Data records
++++++++
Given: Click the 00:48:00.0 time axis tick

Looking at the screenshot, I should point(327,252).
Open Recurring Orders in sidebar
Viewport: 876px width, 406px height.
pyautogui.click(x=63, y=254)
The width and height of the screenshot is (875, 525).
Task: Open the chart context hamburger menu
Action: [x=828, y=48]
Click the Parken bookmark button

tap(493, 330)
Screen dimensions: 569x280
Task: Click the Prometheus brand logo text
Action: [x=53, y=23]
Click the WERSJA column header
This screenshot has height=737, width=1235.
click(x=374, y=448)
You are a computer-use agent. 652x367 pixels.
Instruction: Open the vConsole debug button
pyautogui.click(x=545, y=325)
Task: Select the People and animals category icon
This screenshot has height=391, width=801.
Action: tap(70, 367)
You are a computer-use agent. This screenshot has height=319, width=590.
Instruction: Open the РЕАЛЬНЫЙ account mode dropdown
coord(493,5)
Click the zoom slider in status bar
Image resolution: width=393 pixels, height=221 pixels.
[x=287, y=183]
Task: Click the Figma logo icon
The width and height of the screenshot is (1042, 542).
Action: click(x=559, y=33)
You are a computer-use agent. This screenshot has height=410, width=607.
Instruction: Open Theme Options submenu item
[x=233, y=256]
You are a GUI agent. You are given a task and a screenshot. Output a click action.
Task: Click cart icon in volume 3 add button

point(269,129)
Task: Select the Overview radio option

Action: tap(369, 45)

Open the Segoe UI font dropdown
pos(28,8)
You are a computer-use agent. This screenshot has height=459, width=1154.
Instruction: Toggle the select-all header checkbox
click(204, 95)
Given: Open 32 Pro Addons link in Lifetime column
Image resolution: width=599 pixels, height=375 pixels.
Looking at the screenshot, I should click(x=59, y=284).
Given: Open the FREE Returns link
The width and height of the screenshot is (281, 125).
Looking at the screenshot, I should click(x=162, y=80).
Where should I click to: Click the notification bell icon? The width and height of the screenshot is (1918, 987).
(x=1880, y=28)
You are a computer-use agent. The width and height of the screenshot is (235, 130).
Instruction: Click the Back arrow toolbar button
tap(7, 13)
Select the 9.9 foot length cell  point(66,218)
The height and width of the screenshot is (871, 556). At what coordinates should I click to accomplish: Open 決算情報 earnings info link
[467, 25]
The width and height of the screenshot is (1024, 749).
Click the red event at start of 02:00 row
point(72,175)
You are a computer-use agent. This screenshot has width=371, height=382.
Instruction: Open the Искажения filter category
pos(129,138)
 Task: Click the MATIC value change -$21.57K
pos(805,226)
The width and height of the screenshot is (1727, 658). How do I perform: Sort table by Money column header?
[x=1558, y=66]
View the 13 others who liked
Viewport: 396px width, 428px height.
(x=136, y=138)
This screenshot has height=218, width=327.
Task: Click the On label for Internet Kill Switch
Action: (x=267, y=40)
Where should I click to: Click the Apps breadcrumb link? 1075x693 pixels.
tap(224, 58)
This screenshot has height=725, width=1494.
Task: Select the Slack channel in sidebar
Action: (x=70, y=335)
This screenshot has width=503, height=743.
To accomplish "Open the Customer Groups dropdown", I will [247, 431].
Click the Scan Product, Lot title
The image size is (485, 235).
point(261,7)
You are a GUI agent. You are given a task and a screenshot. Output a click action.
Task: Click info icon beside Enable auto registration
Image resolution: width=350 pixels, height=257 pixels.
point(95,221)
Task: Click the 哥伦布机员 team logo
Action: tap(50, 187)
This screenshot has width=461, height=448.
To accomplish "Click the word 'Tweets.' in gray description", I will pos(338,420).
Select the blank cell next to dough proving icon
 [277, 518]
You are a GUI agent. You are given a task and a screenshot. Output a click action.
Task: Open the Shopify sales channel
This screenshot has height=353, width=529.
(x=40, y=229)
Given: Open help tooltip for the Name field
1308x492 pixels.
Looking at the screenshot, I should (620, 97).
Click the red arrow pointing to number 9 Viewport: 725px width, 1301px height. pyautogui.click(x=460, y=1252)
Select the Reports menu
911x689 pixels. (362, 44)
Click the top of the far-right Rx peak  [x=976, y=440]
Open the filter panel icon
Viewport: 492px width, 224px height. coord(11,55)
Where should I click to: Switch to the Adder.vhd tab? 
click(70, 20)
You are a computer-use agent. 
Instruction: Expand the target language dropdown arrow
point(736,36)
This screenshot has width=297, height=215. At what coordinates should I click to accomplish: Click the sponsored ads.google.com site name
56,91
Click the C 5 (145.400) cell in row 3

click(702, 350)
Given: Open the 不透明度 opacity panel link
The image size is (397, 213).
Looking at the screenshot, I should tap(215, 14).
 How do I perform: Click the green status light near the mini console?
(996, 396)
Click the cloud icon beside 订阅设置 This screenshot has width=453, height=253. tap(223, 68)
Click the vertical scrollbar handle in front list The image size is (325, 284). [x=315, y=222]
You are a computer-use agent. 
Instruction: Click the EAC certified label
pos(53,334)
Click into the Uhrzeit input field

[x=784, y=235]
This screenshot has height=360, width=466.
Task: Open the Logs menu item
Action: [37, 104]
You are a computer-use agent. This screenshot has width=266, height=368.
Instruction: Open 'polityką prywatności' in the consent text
++++++++
REQUIRED ACTION: Find the line with "Click the red event at start of 02:00 row" in the entries above. Retype it and each line after it, exactly, through the line with "This screenshot has width=461, height=448.", and stop there.

TASK SOLUTION:
Click the red event at start of 02:00 row
point(72,175)
You are a computer-use agent. This screenshot has width=371, height=382.
Instruction: Open the Искажения filter category
pos(129,138)
 Task: Click the MATIC value change -$21.57K
pos(805,226)
The width and height of the screenshot is (1727, 658). How do I perform: Sort table by Money column header?
[x=1558, y=66]
View the 13 others who liked
Viewport: 396px width, 428px height.
(x=136, y=138)
This screenshot has height=218, width=327.
Task: Click the On label for Internet Kill Switch
Action: (x=267, y=40)
Where should I click to: Click the Apps breadcrumb link? 1075x693 pixels.
tap(224, 58)
This screenshot has height=725, width=1494.
Task: Select the Slack channel in sidebar
Action: (x=70, y=335)
This screenshot has width=503, height=743.
To accomplish "Open the Customer Groups dropdown", I will [247, 431].
Click the Scan Product, Lot title
The image size is (485, 235).
point(261,7)
You are a GUI agent. You are given a task and a screenshot. Output a click action.
Task: Click info icon beside Enable auto registration
Image resolution: width=350 pixels, height=257 pixels.
point(95,221)
Task: Click the 哥伦布机员 team logo
Action: tap(50, 187)
This screenshot has width=461, height=448.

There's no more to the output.